Optimizing Kubernetes: In-Place Pod Resizing and Zone-Aware Routing for Efficiency and Cost Savings

kubernetes

Halodoc optimized its Kubernetes cluster using in-place pod resizing for off-peak compute efficiency and zone-aware routing to cut cross-AZ traffic costs and latency, achieving significant operational savings.

At Halodoc, a large multi-AZ Kubernetes cluster supports hundreds of microservices for our healthcare platform. As traffic patterns evolved and infrastructure expanded, two critical challenges emerged: static pod resources and cross-AZ traffic costs. Pod resources remained constant even during low-traffic periods, leading to overprovisioning and unnecessary compute spend. Simultaneously, Kubernetes' default routing caused internal service-to-service traffic to frequently cross AWS Availability Zone boundaries, introducing latency and increasing data transfer costs. These were not bugs but inherent behaviors of Kubernetes' resource and routing management.

With the recent stabilization of two key Kubernetes capabilities—In-Place Pod Resizing and Zone-Aware Request Routing (using trafficDistribution: PreferClose)—we gained the tools to address these inefficiencies, achieving significant cost savings and improved infrastructure efficiency without adding operational complexity. This article details the challenges, our implementation using these capabilities, and the observed impact.

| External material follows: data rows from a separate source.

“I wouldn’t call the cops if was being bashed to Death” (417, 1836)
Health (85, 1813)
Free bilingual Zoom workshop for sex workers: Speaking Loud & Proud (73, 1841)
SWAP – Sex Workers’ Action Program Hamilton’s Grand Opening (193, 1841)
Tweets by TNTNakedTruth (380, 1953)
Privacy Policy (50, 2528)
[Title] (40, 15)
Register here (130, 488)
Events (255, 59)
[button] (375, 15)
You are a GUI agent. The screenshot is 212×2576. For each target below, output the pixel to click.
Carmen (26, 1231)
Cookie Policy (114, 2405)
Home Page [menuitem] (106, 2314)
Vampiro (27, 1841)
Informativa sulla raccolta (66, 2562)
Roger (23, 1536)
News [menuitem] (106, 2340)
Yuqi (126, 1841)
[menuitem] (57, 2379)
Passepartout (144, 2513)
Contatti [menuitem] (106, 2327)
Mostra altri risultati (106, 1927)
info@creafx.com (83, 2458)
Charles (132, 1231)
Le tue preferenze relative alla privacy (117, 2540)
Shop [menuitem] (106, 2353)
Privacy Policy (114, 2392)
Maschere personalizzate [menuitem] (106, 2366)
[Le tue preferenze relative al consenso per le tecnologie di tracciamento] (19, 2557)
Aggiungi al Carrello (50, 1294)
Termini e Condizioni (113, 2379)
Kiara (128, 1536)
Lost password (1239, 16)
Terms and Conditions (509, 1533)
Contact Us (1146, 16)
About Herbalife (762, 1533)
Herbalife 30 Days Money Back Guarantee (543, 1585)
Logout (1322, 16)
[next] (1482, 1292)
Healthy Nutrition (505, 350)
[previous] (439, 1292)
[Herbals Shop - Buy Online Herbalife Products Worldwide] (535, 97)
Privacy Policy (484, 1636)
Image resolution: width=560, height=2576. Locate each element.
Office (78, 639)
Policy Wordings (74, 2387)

The Non-Business Hours Under-Utilization Problem

Every microservice at Halodoc is configured with fixed CPU and memory resources. While Horizontal Pod Autoscalers (HPA) efficiently adjust replica counts, the resource footprint of individual pods remains static. This is optimal during peak hours but leads to underutilization during low-throughput periods, such as non-business hours, where pods continue to consume full CPU/memory despite reduced demand.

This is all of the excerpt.